Plain Packaging Fails as Cigarette Sales Rise in Australia
Cigarette sales in Australia have increased since the introduction of plain packaging, according to the Australian. The increase has come from budget brands that are no longer identifiable as being cheaper due to their packaging.
Total sales in the first full year since the new packaging came in showed an overall increase of 59 million individual cigarettes across the country. This represents one of the few incidences of cigarette consumption increasing in a modern Westernised country. The increase of 0.3 percent reverses the downward trend of 15.6 percent in the previous four years.
Plain packaging was introduced in December 2012 and was hailed at the time by Labor Health Minister Nicola Roxon as the "world’s toughest anti-smoking laws". But the plan appears to have backfired as half of the increase in sales have come from the cheaper brands, suggesting that smokers merely switched brands and smoked more because they were cheaper.
Research by InfoView, which monitors the industry, showed market share for cheaper cigarettes rose from 32 percent to 37 percent over the year.
Cigarette giant Philip Morris, which owns Marlboro, says it had not seen a drop in demand since the new packaging came in. Whereas British American Tobacco Australia said the number of people quitting had dropped, and sales volumes were increasing.

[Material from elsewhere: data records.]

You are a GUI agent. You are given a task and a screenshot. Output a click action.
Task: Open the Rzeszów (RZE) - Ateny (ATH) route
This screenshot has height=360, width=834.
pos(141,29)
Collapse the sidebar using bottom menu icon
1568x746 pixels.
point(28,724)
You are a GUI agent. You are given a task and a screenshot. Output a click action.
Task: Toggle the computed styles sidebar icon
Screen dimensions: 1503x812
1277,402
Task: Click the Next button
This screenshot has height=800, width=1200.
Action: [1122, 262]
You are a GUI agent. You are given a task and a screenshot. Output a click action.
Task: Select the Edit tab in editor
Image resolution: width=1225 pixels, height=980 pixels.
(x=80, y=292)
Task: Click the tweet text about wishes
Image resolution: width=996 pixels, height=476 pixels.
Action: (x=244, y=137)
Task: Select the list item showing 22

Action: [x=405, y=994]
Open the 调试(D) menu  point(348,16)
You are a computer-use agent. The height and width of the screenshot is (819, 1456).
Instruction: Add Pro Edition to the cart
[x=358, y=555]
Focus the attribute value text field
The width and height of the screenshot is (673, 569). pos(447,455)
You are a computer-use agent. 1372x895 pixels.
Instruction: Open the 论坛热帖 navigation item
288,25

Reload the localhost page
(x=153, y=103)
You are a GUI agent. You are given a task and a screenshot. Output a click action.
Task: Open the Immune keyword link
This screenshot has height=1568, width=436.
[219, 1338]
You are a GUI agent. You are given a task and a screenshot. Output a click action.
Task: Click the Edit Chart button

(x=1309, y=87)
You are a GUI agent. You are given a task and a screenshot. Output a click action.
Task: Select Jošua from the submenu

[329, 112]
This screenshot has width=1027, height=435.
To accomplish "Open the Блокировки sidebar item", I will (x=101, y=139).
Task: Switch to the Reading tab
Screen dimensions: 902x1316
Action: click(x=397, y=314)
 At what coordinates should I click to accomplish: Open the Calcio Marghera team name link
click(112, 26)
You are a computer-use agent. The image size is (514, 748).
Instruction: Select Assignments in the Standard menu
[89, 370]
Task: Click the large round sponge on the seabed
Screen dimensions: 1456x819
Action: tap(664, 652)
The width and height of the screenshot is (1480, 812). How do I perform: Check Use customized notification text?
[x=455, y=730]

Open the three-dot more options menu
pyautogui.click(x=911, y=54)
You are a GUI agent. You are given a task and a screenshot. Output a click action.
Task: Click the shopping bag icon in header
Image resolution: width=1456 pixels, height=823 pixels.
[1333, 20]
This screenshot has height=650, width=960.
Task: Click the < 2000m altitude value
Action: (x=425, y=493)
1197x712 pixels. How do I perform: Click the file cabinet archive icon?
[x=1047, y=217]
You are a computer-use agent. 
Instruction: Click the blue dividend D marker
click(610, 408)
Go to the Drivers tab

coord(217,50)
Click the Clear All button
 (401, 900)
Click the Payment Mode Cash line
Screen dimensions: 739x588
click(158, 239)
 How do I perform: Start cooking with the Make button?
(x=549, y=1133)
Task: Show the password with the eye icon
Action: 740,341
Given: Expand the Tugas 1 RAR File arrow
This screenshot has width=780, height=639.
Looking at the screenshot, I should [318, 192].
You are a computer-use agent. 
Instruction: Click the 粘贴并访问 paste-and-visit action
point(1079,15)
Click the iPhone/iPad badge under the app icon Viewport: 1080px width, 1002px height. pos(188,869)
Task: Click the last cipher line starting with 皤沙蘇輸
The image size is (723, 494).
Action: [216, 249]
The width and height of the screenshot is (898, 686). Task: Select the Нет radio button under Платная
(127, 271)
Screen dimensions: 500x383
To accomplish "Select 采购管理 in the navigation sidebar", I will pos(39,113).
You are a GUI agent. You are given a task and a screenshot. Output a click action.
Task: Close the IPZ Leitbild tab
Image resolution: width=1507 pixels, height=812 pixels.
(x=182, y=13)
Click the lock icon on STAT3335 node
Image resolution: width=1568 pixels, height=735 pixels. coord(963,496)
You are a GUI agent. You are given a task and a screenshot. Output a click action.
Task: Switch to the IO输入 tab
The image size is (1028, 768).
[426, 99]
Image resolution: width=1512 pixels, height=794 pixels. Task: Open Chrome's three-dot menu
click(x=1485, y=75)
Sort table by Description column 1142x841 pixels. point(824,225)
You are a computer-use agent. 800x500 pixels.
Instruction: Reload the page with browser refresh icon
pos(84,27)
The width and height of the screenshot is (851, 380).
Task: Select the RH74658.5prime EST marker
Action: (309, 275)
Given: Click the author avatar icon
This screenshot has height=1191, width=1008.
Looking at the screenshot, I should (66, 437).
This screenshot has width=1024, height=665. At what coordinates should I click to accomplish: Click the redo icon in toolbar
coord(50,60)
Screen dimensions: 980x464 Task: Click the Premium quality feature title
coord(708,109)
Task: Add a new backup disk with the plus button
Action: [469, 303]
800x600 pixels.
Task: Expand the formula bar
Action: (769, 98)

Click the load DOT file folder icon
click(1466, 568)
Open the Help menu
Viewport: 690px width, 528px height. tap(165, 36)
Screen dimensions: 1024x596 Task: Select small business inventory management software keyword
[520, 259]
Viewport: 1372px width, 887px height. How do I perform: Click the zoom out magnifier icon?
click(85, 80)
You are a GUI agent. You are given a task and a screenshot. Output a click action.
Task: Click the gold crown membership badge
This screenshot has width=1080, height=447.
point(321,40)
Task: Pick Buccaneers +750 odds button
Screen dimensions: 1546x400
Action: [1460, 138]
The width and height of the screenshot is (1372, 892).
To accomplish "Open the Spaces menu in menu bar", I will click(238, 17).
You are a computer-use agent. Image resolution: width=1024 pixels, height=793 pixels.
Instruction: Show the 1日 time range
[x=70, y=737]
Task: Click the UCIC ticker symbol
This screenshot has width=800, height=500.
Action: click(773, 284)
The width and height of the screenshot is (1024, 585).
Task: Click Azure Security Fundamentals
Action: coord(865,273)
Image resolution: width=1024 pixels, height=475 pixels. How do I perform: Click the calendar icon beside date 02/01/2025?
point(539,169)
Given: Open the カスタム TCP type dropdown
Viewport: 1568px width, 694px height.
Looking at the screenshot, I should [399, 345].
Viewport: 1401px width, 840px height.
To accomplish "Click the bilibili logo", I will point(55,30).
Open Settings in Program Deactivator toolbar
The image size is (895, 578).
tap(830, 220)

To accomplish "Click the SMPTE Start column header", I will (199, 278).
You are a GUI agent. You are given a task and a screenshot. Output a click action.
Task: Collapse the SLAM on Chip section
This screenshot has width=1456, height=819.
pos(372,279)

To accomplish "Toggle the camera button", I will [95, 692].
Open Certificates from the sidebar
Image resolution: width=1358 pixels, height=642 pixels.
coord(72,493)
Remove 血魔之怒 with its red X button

The Australasian Association of Convenience Stores chief executive Jeff Rogut said sales by his members grew by $120 million or 5.4 per cent last year. He said: "Talking to members, one of the most common refrains they get from people coming into stores is, ‘What are your cheapest smokes?"He also claimed that the move to lower priced cigarettes was leading to people coming back more often.
The projected tax take from tobacco in 2017 – 2018 is $10.98bn compared with just $7.85bn this year. Suggesting that the Australian Federal Government is aware that its laws are unlikely to have the stated effect of reducing smoking.
Australia introduced plain packaging despite warnings to the parliamentary inquiry - set-up to look at the subject - from a number of group that plain packaging would either have unintended health consequences or have little or no benefits.
When the inquiry reported in 2011 it stated there were concerns that plain packaging would "force manufacturers to compete on price, rather than brand, with the unintended consequence of reducing the price of tobacco products".
The figures released relate to legally sold and taxed cigarettes, but the increase in sales may be much higher when counterfeit and black-market cigarettes are included. Plain packaging makes it far easier for criminals to produce fake cigarettes, which are of a far lower quality and much more dangerous that those produced by reputable firms.
In one case reported on by the Herald Sun earlier this year Australian customs seized 80 million counterfeit cigarettes. This has led to campaigners claiming that it might be safer if packaging became harder to copy instead of easier.
The UK have toyed with plain packaging despite concerns about the health risks. Health Minister Jane Ellison stated earlier this year that she did intend to push ahead with the policy but it was not included in the Queen’s speech.
The country is already awash with counterfeit cigarettes as tobacco taxes are much higher in the UK than they are in continental Europe. Unsuspecting customers in bars and nightclubs buy what they believe are ‘bootlegged’ cigarettes from France: i.e. cigarettes from genuine manufacturers that have been brought to the country without paying tax. In fact what they are getting are dangerous, unregulated counterfeits from China.
However, the country may still push forward with plain packing to placate the growing anti-smoking industry who push for ever more draconian laws even if the rules are of dubious benefit to public health. The industry comprises charities, campaign groups and NHS bodies all employing large numbers of activists.